Nel corso del tempo, sono stati aperti e chiusi più fascicoli. A cominciare da quello nei confronti dello spacciatore italo-brasiliano Bruno Humberto Damiani, accostato al delitto sin dalle prime ore ma risultato peraltro negativo all’esame dello stube e poi scagionato. È stata disposta l’archiviazione per insussistenza di indizi anche per il colonnello dei carabinieri Fabio Cagnazzo e del suo attendente, Luigi Molaro, finiti sotto la lente degli investigatori da quando, all’indomani dell’omicidio, pur senza una delega formale della magistratura, l’ufficiale rimosse le telecamere di un negozio affacciato sul porto di Acciaroli.
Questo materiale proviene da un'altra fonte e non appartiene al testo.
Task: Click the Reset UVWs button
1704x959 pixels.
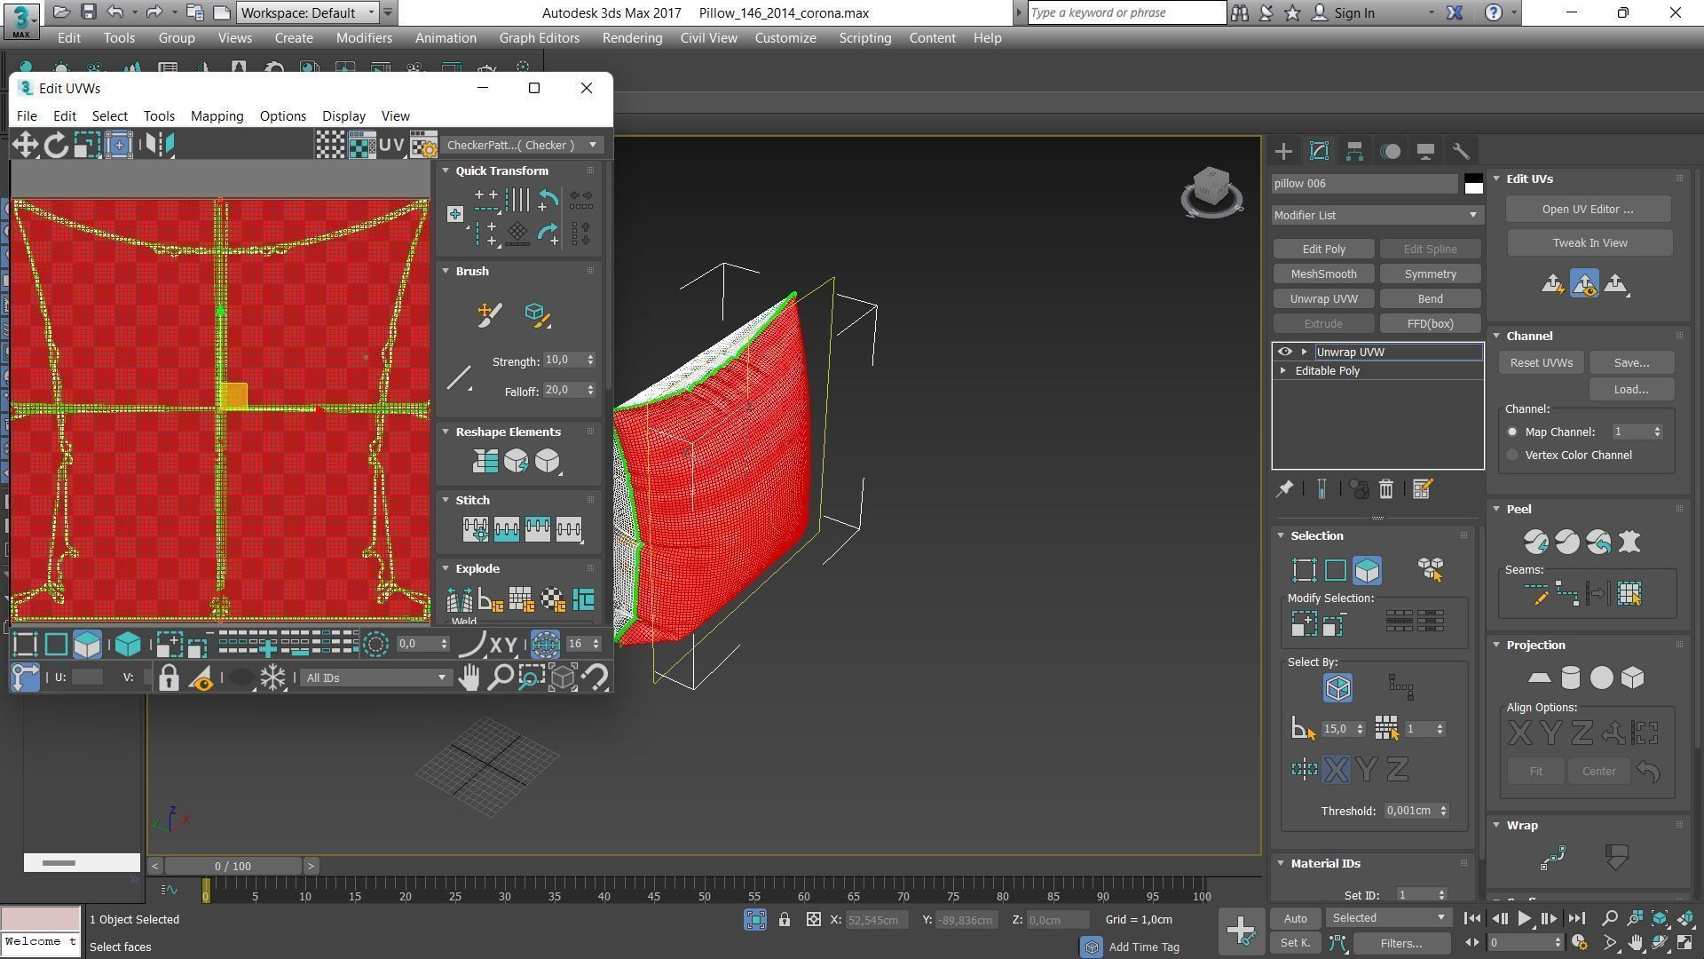Action: (1541, 363)
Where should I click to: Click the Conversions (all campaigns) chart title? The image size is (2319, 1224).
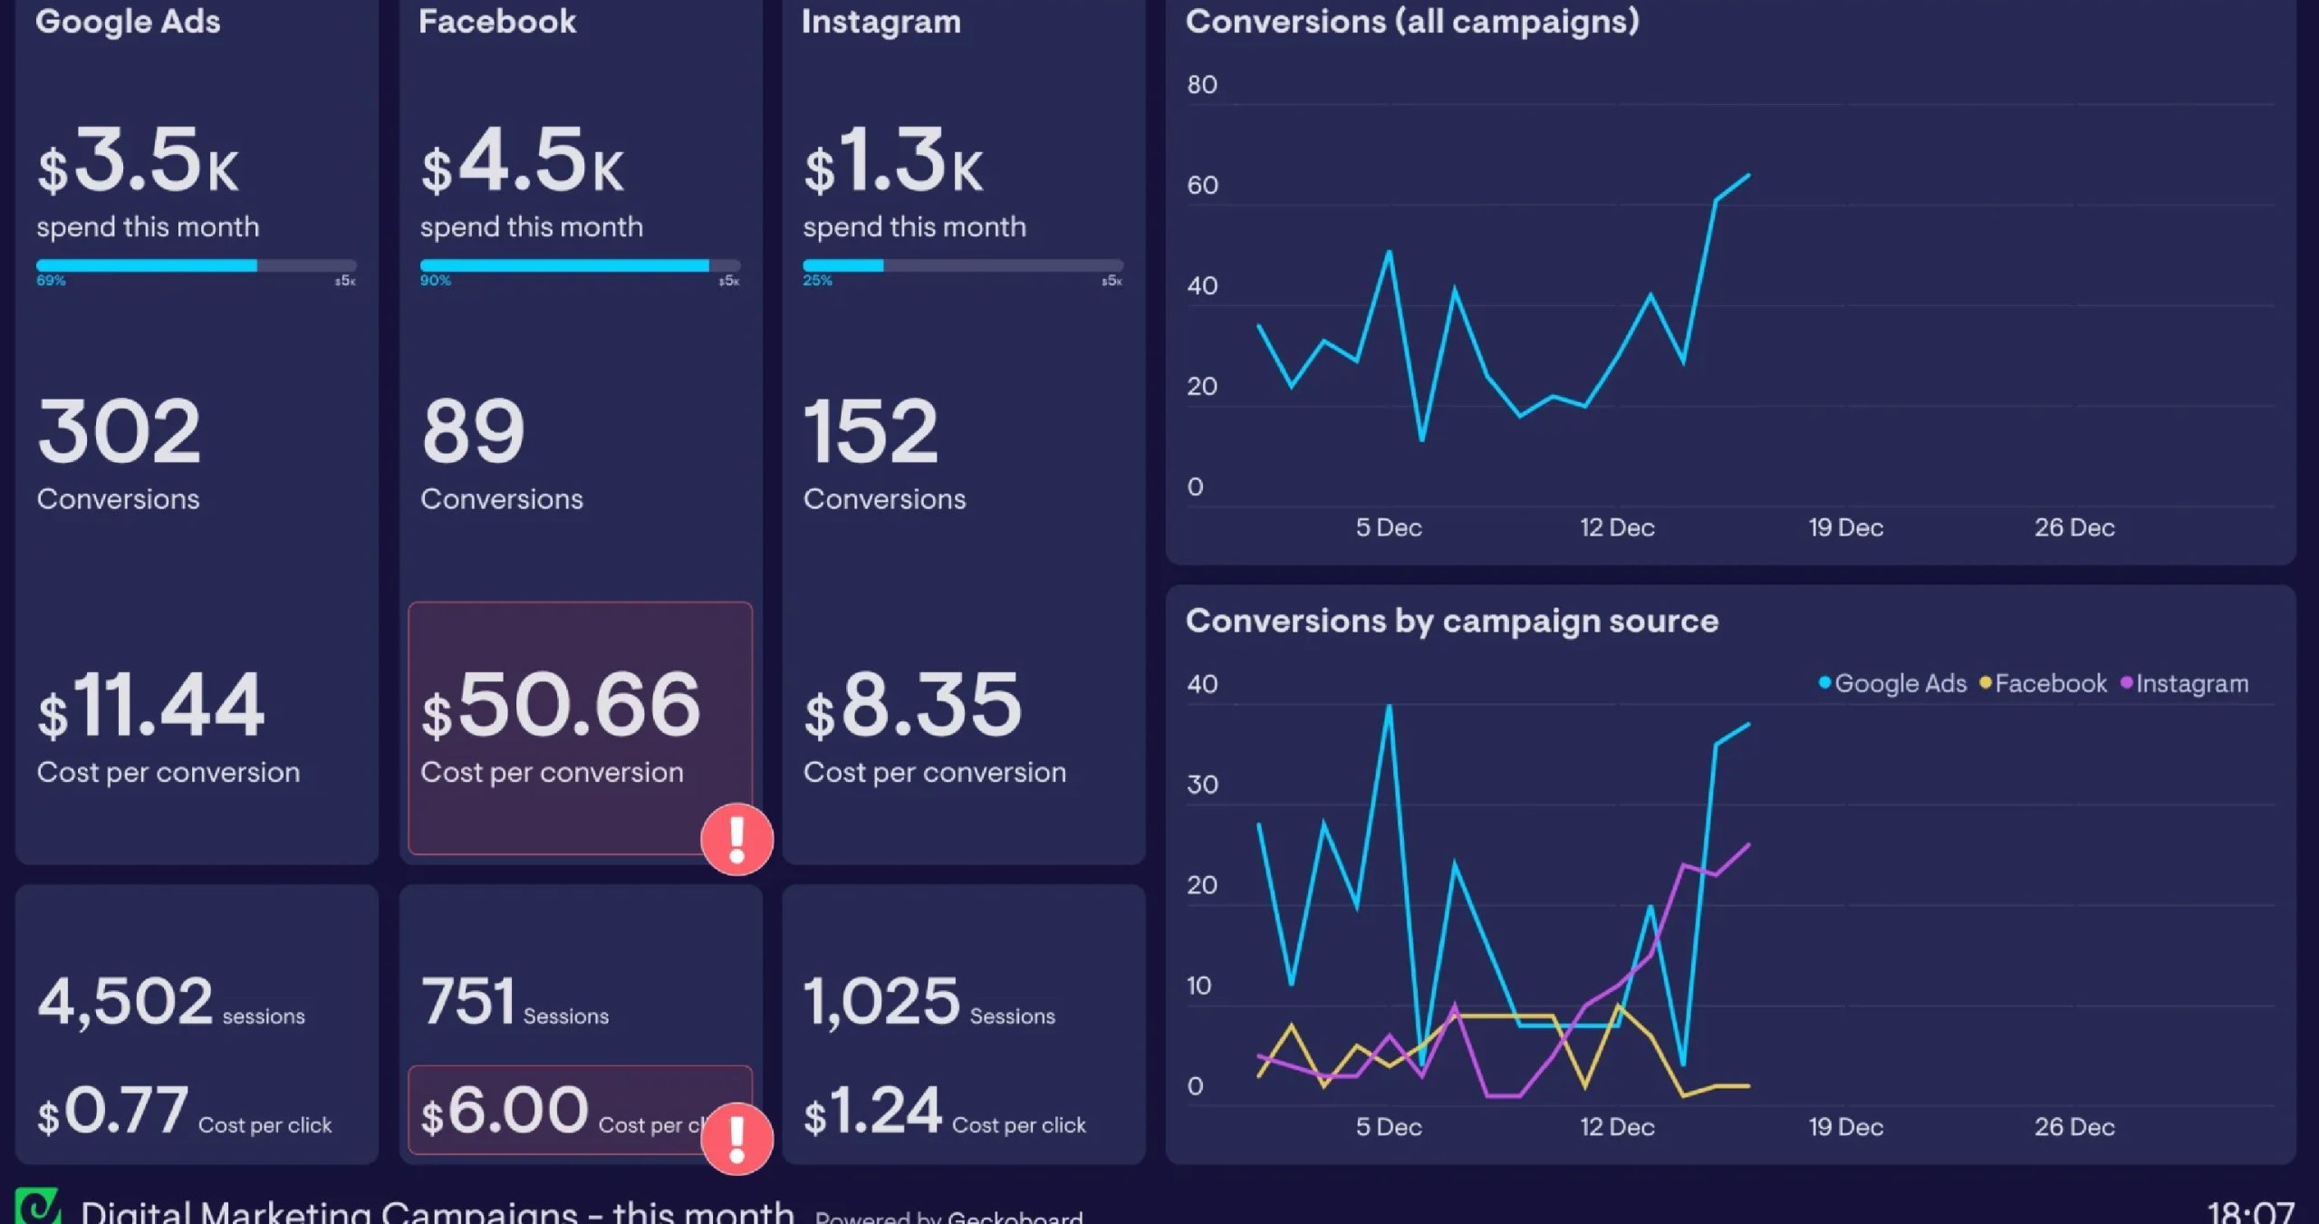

Lo scorso dicembre, alle telecamere della trasmissione “Le Iene”, Cagnazzo ha respinto qualsiasi coinvolgimento nel caso e ha successivamente ha agito in giudizio contro chi lo ha tirato nuovamente in ballo.
Fu quasi subito accantonata invece la pista che ipotizzava il coinvolgimento della vigile Ausonia Pisani, figlia di un ex generale dei carabinieri originario del Cilento, condannata a 16 anni perché coinvolta insieme al suo ex compagno, Sante Fragalà, in un duplice omicidio avvenuto a maggio del 2011 a Cecchina, nel Lazio, e maturato proprio negli ambienti della droga. L’ultimo filone d’inchiesta risale a due anni fa, quando ha ricevuto un avviso di garanzia con l’accusa di concorso in omicidio un altro carabiniere, il sottufficiale Lazzaro Cioffi (che poi ha dismesso la divisa) a piede libero per il delitto di Acciaroli ma detenuto perché imputato con l’accusa di collusioni con il boss della droga del Parco Verde di Caivano, Pasquale Fucito.
L’esito di questo capitolo investigativo non è ancora noto. Ma la presenza di tanti carabinieri in questa storia, sottolinea Dario Vassallo, «non incrina la nostra fiducia nell’Arma. Qualche mese fa ho incontrato il comandante generale Giovanni Nistri. Ci ha ricevuto cordialmente, abbiamo parlato a lungo. L’Arma è al nostro fianco. Se altri con la divisa hanno tenuto comportamenti sbagliati, dovrà accertarlo la magistratura».